**INFORMATION**
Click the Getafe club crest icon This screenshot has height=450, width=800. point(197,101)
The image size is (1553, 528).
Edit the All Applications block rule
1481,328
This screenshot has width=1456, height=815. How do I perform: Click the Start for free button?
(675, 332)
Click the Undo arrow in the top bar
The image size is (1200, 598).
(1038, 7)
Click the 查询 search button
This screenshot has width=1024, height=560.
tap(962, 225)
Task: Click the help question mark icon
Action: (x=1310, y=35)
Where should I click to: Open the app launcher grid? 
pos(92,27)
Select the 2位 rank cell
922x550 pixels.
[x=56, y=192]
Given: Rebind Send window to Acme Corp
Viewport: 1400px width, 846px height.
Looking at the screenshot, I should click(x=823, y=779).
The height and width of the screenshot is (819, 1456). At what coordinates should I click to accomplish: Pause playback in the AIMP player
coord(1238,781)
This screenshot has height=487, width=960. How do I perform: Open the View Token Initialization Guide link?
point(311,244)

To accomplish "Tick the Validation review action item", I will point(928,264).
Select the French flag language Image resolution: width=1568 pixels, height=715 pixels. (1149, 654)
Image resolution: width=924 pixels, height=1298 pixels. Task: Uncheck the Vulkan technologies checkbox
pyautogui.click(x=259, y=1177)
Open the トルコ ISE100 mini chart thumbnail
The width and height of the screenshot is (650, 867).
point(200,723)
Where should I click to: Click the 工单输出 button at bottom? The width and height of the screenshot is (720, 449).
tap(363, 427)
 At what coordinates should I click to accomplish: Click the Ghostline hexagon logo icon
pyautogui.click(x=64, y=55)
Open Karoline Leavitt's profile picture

**TASK ITEM**
Which lines of the records above hold the word "Select"? Copy each of them.

**SOLUTION**
Select the 2位 rank cell
Select the French flag language Image resolution: width=1568 pixels, height=715 pixels. (1149, 654)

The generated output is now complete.